Lament Not for Canadian Climate Progress
A couple weeks ago, UBC professor George Hoberg took a thoughtful look at our recent Ecofiscal report in his blog. Professor Hoberg raised some important issues about the risks of a fragmented, provincial approach to carbon pricing in Canada. And you know what? We agree with him in some ways. But there’s also nuance in our analysis and recommendations that are worth exploring a little further.
First, on effectiveness: George suggests that federal leadership is needed to force compliance with targets. But provincial and federal governments are not on track to achieving their 2020 targets. There’s no reason to believe that policy stringency will necessarily be more aligned with targets at one level of government relative to another. Instead, better to focus on getting more stringent policy in place across as large a share of Canadian emissions as possible. And that’s why we make the case that it’s in each provincial government’s interests to move forward with smart carbon pricing policy.
Second, on cost-effectiveness: it’s true that differential carbon prices in different provinces won’t minimize costs for the country as a whole. But crucially, the lost benefits of full harmonization 1) are small, particularly in the short term as policies ramp up stringency; 2) are likely to be less than the costs of delaying policy action as we explain in detail in the report; 3) are a short-term issue, given that we also recommend the coordination of provincial policies over time.
Third, on pragmatism: one of the key barriers to a centralized approach to carbon pricing is the perceived risk of revenue redistribution. We think it’s fair to suggest that this perception has been a key barrier to Canadian policy action. With GHG emissions unevenly distributed between provinces, centralized policy raises the spectre of revenue raised in one province being recycled in another. Yes, it’s possible that federal policy design would recycle revenue back to the province in which it was raised. But provincial implementation ensures that it would be. It also allows for provinces to customize policy design according to their own economic contexts and recycle according to their priorities.
Fourth, on policy dynamics through time: in the longer term, we quite agree that coordination becomes increasingly important to avoid a patchwork of increasingly disparate policies. And we acknowledge that different possible mechanisms for coordination could be imagined, including—but not limited to—federal involvement, perhaps via a minimum standard for stringency. But in the meantime, let’s not make perfect—but challenging—national policy the enemy of good steps in the right direction.

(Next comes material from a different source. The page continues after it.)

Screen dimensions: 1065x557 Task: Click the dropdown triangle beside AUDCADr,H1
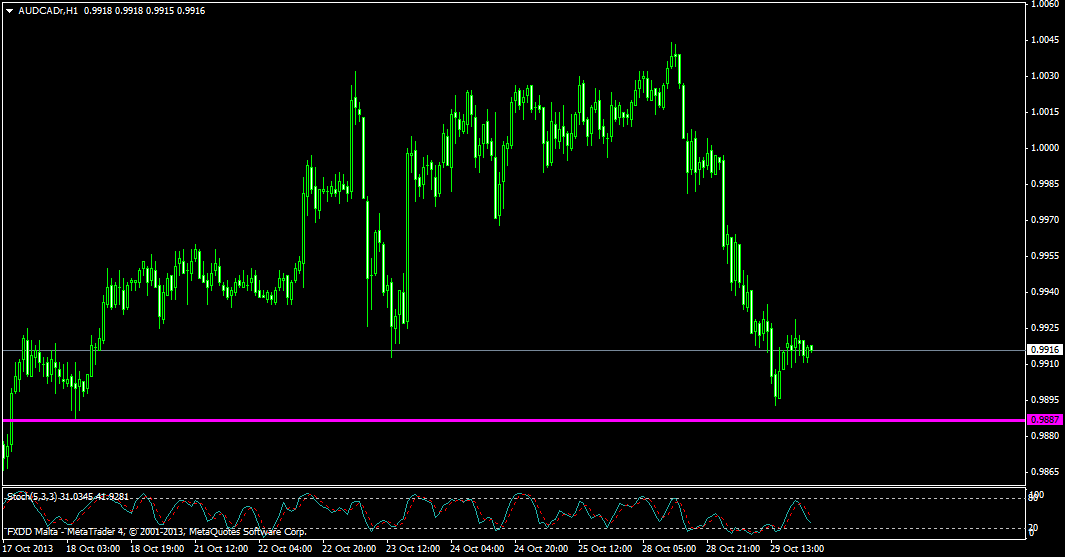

So yes, provincial leadership on carbon pricing would not be as neat as a text-book version of a single, national policy. But it would be far more practical. The urgency of this issue—to ensure market access internationally, to contribute to global GHG reductions, to gradually transition to a low-carbon economy, rather than playing catch-up later—means that a way forward is better than standing still. And provincial action is as Canadian a way forward as a toque in January.